The coalition plot sickens

Coalitions are coalescing all over the place, except for those that are falling apart. Backs are being scratched, horses traded, accusations levelled, apologies made, hints dropped, the other one pulled, categorical denials issued – and only a fully paid up political junkie can keep track.

That’s something I’m emphatically not, so I need your help to negotiate my way through SW1A. Let me see if I got this right:

Nick won’t play unless Dave taxes every rich bastard out of Britain. If he does, Nick will go along with the cuts that really aren’t, provided Dave commits to tax rises that really are. Are you with me so far?

At the same time Vince has been talking to Ed Balls – and texting him, for in spite of his mature age Vince swings with our high-tech times – about kicking the other Ed into touch and forming a Labour-LibDem coalition, while also talking to the other Ed about the future Chancellor’s job, which Ed Balls thinks is his for the asking, but which the other Ed is reluctant to promise him for fear that Balls will then go for the top job and get it.

So Ed M. is ready to strike first and knife Ed B. in the back, provided Vince does the same to Nick first and Dave second, thus really clearing the way to a proper coalition, not the one Nick and Vince are serving so loyally now with the transparent purpose of sending Dave on a fulltime lecture circuit in 2015 if not sooner.

But Dave isn’t quite ready to start lecturing anybody other than his cabinet colleagues, so he’s keen on getting out of the coalition with Nick and Vince. The original deal was that Dave would coalesce with a third party, which the LibDems no longer are, having lost that distinction to UKIP Nigel, who suddenly looks like a better bet as a coalition partner to Dave.

For his part Nigel doesn’t mind forming a coalition with Dave, though he has made it abundantly clear that he’d just as eagerly play with anyone who’d promise him an EU referendum, be that Nick, either Ed, Vince, Putin or, at a pinch, Hugo Chavez. Dave is ahead of the pack because he has experience in making that very pledge, but for some unfathomable reason Nigel isn’t entirely satisfied that Dave would be as eager to keep such a promise as he would be to make it.

The problem isn’t insurmountable, for Nigel would regain faith in Dave’s veracity if Dave opened a vein and signed the contract in blood. Yet Dave is unwilling to do so as he suspects that not many of his loyal friends would be falling over themselves to stop the bleeding. He’ll sign in ink and that’s his top offer, but Nigel won’t wear it.
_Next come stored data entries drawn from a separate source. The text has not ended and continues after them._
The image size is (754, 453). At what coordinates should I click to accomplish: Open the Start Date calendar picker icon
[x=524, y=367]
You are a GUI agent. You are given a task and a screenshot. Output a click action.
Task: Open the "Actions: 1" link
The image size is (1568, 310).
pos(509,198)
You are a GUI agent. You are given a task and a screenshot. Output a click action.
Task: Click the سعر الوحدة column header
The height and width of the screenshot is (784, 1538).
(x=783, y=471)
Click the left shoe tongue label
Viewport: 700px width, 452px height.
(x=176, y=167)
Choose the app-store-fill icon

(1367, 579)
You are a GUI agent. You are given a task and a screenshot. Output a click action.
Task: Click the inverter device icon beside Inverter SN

Meanwhile, Jessye Norman says that Dave’s Chief Whip Andrew Mitchell has ‘retoxified the Tory brand’ by calling a policeman nasty names based on his class origin and mental ability, while also threatening to have his f—ing job for not letting Andrew ride his bike into Downing Street, which is what Boris is planning to do, at this point only figuratively… Sorry, my wife has just looked over my shoulder and informed me that it was the hack Matthew, not the singer Jessye, Norman who diagnosed the poisoning, and I can’t even tell her to sod off because according to Dave’s new law that would be the same as beating her up, and I’d end up in pokey for psychological cruelty.
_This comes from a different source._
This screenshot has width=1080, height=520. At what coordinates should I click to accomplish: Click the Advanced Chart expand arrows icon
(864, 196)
And, silly me, I didn’t even know that ‘Tory’ was a brand, rather than the nickname of a political party working in our national interest. This changes the game, as far as I’m concerned, and Dave should really shift his emphasis from dumping Nick and coalescing with Nigel or, at a pinch, Hugo Chavez.

Instead he should focus on coming up with a catchy slogan encapsulating his brand proposition in such a way that punters would want to buy it. The time-proven options to consider would be ‘Dave reaches the parts neither Nick nor Ed does’, ‘Dave is it’, ‘Dave whitewashes whiter’ and ‘By George, or for that matter Boris, Dave won’t be undone!’ This last one really rolls off the tongue, doesn’t it?

Nick meanwhile has apologised for not having enunciated his promise not to raise tuition fees a bit more clearly, thereby leaving room for misinterpretation. The word ‘not’ inadvertently slipped between ‘will’ and ‘go up’, thus changing the meaning of Nick’s pledge that all along was intended to say, ‘Tuition fees will go up.’

Not everyone has accepted the apology, but Dave has, for the time being. He’ll keep Nick in the coalition because, if he doesn’t, Boris will barge into Downing Street on his own bike, and he’s the one Nigel would rather play with because, having once been bitten by Dave’s promises, he’s now twice shy, and Boris hasn’t lied to him yet though he probably will in the future.

You could see me wiping my brow even as we speak. So glad we’ve sorted out the mess. It took a while to understand the high principles animating our leaders, but we’ve got there in the end. Thanks for your help.